- [Entries shown]
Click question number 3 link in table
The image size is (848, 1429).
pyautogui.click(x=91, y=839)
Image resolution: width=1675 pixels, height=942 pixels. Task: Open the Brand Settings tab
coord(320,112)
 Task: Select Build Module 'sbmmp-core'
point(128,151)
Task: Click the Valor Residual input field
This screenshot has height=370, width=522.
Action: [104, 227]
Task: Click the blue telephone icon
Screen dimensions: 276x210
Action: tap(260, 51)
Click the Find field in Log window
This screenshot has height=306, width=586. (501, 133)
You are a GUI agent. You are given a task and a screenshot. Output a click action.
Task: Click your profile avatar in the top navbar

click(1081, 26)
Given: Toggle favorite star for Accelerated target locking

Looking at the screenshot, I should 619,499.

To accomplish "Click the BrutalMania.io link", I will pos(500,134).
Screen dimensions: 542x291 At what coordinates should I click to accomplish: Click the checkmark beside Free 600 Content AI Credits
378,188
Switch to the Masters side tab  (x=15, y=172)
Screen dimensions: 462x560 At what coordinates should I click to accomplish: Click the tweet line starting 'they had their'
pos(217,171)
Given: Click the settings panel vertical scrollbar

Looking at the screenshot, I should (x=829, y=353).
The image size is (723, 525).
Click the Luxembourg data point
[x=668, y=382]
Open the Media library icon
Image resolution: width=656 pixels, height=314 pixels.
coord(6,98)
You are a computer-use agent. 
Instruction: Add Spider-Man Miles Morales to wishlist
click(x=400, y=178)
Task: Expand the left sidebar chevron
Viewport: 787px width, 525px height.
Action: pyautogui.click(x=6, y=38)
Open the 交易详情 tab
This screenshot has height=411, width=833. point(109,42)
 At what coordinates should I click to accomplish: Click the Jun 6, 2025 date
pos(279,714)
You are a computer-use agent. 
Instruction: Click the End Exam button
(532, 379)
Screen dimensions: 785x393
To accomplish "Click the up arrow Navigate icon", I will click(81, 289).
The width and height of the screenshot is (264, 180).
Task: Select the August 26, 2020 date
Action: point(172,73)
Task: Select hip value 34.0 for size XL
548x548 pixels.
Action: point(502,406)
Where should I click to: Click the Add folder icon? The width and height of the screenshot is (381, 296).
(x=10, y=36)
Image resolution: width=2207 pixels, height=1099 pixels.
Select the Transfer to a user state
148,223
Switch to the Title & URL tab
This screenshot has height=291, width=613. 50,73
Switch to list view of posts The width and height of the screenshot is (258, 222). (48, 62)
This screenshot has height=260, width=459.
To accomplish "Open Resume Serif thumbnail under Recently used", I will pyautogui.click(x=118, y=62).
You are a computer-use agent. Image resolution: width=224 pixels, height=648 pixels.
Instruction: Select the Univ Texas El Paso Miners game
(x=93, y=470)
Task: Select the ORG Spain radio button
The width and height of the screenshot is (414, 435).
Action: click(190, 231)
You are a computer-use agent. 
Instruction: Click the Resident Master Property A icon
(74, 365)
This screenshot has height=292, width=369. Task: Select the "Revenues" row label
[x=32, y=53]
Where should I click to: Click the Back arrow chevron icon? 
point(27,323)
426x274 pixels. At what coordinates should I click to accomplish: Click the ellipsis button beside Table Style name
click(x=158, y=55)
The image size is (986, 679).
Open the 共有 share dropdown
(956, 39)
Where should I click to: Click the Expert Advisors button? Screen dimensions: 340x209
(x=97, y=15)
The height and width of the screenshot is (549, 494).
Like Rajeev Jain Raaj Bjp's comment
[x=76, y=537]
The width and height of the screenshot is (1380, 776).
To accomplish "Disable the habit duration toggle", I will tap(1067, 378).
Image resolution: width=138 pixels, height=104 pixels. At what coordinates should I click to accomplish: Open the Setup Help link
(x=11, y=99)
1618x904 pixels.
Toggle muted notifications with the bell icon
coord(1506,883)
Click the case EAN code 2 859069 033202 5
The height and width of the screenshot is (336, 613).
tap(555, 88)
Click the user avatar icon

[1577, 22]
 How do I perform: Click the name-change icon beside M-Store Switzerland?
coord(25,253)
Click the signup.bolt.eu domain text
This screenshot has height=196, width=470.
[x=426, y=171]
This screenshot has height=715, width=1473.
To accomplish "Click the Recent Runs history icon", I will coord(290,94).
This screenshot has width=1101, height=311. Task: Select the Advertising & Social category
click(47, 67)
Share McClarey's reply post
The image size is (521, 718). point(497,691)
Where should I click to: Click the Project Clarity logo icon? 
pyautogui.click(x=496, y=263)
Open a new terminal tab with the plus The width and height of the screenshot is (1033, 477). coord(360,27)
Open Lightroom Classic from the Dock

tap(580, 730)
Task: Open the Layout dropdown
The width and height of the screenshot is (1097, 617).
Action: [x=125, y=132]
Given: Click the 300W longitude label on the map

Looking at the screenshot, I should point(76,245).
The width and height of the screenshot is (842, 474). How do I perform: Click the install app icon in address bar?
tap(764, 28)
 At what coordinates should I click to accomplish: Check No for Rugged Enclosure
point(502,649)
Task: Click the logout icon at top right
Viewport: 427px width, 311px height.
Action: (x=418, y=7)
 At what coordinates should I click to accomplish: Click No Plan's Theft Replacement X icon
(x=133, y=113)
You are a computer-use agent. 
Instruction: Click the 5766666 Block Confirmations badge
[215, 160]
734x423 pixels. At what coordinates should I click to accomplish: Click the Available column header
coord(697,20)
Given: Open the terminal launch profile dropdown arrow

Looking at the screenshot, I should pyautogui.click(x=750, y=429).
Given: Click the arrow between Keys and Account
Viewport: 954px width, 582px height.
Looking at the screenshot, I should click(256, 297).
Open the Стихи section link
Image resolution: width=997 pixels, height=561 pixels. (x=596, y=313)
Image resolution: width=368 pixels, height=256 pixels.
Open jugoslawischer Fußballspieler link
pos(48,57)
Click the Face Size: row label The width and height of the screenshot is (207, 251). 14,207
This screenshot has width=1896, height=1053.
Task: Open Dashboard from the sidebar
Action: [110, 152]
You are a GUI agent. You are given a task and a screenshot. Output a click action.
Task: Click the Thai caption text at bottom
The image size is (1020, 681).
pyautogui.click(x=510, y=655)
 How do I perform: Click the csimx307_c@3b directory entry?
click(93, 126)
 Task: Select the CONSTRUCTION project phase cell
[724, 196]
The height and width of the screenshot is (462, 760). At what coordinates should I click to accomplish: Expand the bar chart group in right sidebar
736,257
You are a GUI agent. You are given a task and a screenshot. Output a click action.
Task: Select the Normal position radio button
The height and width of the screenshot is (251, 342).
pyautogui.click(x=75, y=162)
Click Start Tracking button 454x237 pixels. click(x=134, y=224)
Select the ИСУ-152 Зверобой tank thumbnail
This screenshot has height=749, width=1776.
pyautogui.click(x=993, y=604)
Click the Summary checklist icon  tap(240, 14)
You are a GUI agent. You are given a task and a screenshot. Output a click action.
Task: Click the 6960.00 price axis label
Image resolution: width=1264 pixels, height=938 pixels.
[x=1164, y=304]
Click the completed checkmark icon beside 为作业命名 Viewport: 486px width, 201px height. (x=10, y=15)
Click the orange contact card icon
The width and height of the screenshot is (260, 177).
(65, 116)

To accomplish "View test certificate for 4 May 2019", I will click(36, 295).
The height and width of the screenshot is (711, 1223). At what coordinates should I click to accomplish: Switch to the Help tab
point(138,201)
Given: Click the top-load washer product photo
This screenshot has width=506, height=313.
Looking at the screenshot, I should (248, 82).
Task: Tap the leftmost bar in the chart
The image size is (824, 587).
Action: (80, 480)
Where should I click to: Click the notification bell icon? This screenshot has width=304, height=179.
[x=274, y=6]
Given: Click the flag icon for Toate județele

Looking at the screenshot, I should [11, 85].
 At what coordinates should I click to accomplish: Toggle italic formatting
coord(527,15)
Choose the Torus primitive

- [Instructions for the task] Return the lines above exactly as they appear, with no changes.

- [Problem solution]
Click question number 3 link in table
The image size is (848, 1429).
pyautogui.click(x=91, y=839)
Image resolution: width=1675 pixels, height=942 pixels. Task: Open the Brand Settings tab
coord(320,112)
 Task: Select Build Module 'sbmmp-core'
point(128,151)
Task: Click the Valor Residual input field
This screenshot has height=370, width=522.
Action: [104, 227]
Task: Click the blue telephone icon
Screen dimensions: 276x210
Action: tap(260, 51)
Click the Find field in Log window
This screenshot has height=306, width=586. (501, 133)
You are a GUI agent. You are given a task and a screenshot. Output a click action.
Task: Click your profile avatar in the top navbar

click(1081, 26)
Given: Toggle favorite star for Accelerated target locking

Looking at the screenshot, I should 619,499.

To accomplish "Click the BrutalMania.io link", I will pos(500,134).
Screen dimensions: 542x291 At what coordinates should I click to accomplish: Click the checkmark beside Free 600 Content AI Credits
378,188
Switch to the Masters side tab  (x=15, y=172)
Screen dimensions: 462x560 At what coordinates should I click to accomplish: Click the tweet line starting 'they had their'
pos(217,171)
Given: Click the settings panel vertical scrollbar

Looking at the screenshot, I should (x=829, y=353).
The image size is (723, 525).
Click the Luxembourg data point
[x=668, y=382]
Open the Media library icon
Image resolution: width=656 pixels, height=314 pixels.
coord(6,98)
You are a computer-use agent. 
Instruction: Add Spider-Man Miles Morales to wishlist
click(x=400, y=178)
Task: Expand the left sidebar chevron
Viewport: 787px width, 525px height.
Action: pyautogui.click(x=6, y=38)
Open the 交易详情 tab
This screenshot has height=411, width=833. point(109,42)
 At what coordinates should I click to accomplish: Click the Jun 6, 2025 date
pos(279,714)
You are a computer-use agent. 
Instruction: Click the End Exam button
(532, 379)
Screen dimensions: 785x393
To accomplish "Click the up arrow Navigate icon", I will click(81, 289).
The width and height of the screenshot is (264, 180).
Task: Select the August 26, 2020 date
Action: point(172,73)
Task: Select hip value 34.0 for size XL
548x548 pixels.
Action: point(502,406)
Where should I click to: Click the Add folder icon? The width and height of the screenshot is (381, 296).
(x=10, y=36)
Image resolution: width=2207 pixels, height=1099 pixels.
Select the Transfer to a user state
148,223
Switch to the Title & URL tab
This screenshot has height=291, width=613. 50,73
Switch to list view of posts The width and height of the screenshot is (258, 222). (48, 62)
This screenshot has height=260, width=459.
To accomplish "Open Resume Serif thumbnail under Recently used", I will pyautogui.click(x=118, y=62).
You are a computer-use agent. Image resolution: width=224 pixels, height=648 pixels.
Instruction: Select the Univ Texas El Paso Miners game
(x=93, y=470)
Task: Select the ORG Spain radio button
The width and height of the screenshot is (414, 435).
Action: click(190, 231)
You are a computer-use agent. 
Instruction: Click the Resident Master Property A icon
(74, 365)
This screenshot has height=292, width=369. Task: Select the "Revenues" row label
[x=32, y=53]
Where should I click to: Click the Back arrow chevron icon? 
point(27,323)
426x274 pixels. At what coordinates should I click to accomplish: Click the ellipsis button beside Table Style name
click(x=158, y=55)
The image size is (986, 679).
Open the 共有 share dropdown
(956, 39)
Where should I click to: Click the Expert Advisors button? Screen dimensions: 340x209
(x=97, y=15)
The height and width of the screenshot is (549, 494).
Like Rajeev Jain Raaj Bjp's comment
[x=76, y=537]
The width and height of the screenshot is (1380, 776).
To accomplish "Disable the habit duration toggle", I will tap(1067, 378).
Image resolution: width=138 pixels, height=104 pixels. At what coordinates should I click to accomplish: Open the Setup Help link
(x=11, y=99)
1618x904 pixels.
Toggle muted notifications with the bell icon
coord(1506,883)
Click the case EAN code 2 859069 033202 5
The height and width of the screenshot is (336, 613).
tap(555, 88)
Click the user avatar icon

[1577, 22]
 How do I perform: Click the name-change icon beside M-Store Switzerland?
coord(25,253)
Click the signup.bolt.eu domain text
This screenshot has height=196, width=470.
[x=426, y=171]
This screenshot has height=715, width=1473.
To accomplish "Click the Recent Runs history icon", I will coord(290,94).
This screenshot has width=1101, height=311. Task: Select the Advertising & Social category
click(47, 67)
Share McClarey's reply post
The image size is (521, 718). point(497,691)
Where should I click to: Click the Project Clarity logo icon? 
pyautogui.click(x=496, y=263)
Open a new terminal tab with the plus The width and height of the screenshot is (1033, 477). coord(360,27)
Open Lightroom Classic from the Dock

tap(580, 730)
Task: Open the Layout dropdown
The width and height of the screenshot is (1097, 617).
Action: [x=125, y=132]
Given: Click the 300W longitude label on the map

Looking at the screenshot, I should point(76,245).
The width and height of the screenshot is (842, 474). How do I perform: Click the install app icon in address bar?
tap(764, 28)
 At what coordinates should I click to accomplish: Check No for Rugged Enclosure
point(502,649)
Task: Click the logout icon at top right
Viewport: 427px width, 311px height.
Action: (x=418, y=7)
 At what coordinates should I click to accomplish: Click No Plan's Theft Replacement X icon
(x=133, y=113)
You are a computer-use agent. 
Instruction: Click the 5766666 Block Confirmations badge
[215, 160]
734x423 pixels. At what coordinates should I click to accomplish: Click the Available column header
coord(697,20)
Given: Open the terminal launch profile dropdown arrow

Looking at the screenshot, I should pyautogui.click(x=750, y=429).
Given: Click the arrow between Keys and Account
Viewport: 954px width, 582px height.
Looking at the screenshot, I should click(256, 297).
Open the Стихи section link
Image resolution: width=997 pixels, height=561 pixels. (x=596, y=313)
Image resolution: width=368 pixels, height=256 pixels.
Open jugoslawischer Fußballspieler link
pos(48,57)
Click the Face Size: row label The width and height of the screenshot is (207, 251). 14,207
This screenshot has width=1896, height=1053.
Task: Open Dashboard from the sidebar
Action: [110, 152]
You are a GUI agent. You are given a task and a screenshot. Output a click action.
Task: Click the Thai caption text at bottom
The image size is (1020, 681).
pyautogui.click(x=510, y=655)
 How do I perform: Click the csimx307_c@3b directory entry?
click(93, 126)
 Task: Select the CONSTRUCTION project phase cell
[724, 196]
The height and width of the screenshot is (462, 760). At what coordinates should I click to accomplish: Expand the bar chart group in right sidebar
736,257
You are a GUI agent. You are given a task and a screenshot. Output a click action.
Task: Select the Normal position radio button
The height and width of the screenshot is (251, 342).
pyautogui.click(x=75, y=162)
Click Start Tracking button 454x237 pixels. click(x=134, y=224)
Select the ИСУ-152 Зверобой tank thumbnail
This screenshot has height=749, width=1776.
pyautogui.click(x=993, y=604)
Click the Summary checklist icon  tap(240, 14)
You are a GUI agent. You are given a task and a screenshot. Output a click action.
Task: Click the 6960.00 price axis label
Image resolution: width=1264 pixels, height=938 pixels.
[x=1164, y=304]
Click the completed checkmark icon beside 为作业命名 Viewport: 486px width, 201px height. (x=10, y=15)
Click the orange contact card icon
The width and height of the screenshot is (260, 177).
(65, 116)

To accomplish "View test certificate for 4 May 2019", I will click(36, 295).
The height and width of the screenshot is (711, 1223). At what coordinates should I click to accomplish: Switch to the Help tab
point(138,201)
Given: Click the top-load washer product photo
This screenshot has width=506, height=313.
Looking at the screenshot, I should (248, 82).
Task: Tap the leftmost bar in the chart
The image size is (824, 587).
Action: (80, 480)
Where should I click to: Click the notification bell icon? This screenshot has width=304, height=179.
[x=274, y=6]
Given: Click the flag icon for Toate județele

Looking at the screenshot, I should [11, 85].
 At what coordinates should I click to accomplish: Toggle italic formatting
coord(527,15)
Choose the Torus primitive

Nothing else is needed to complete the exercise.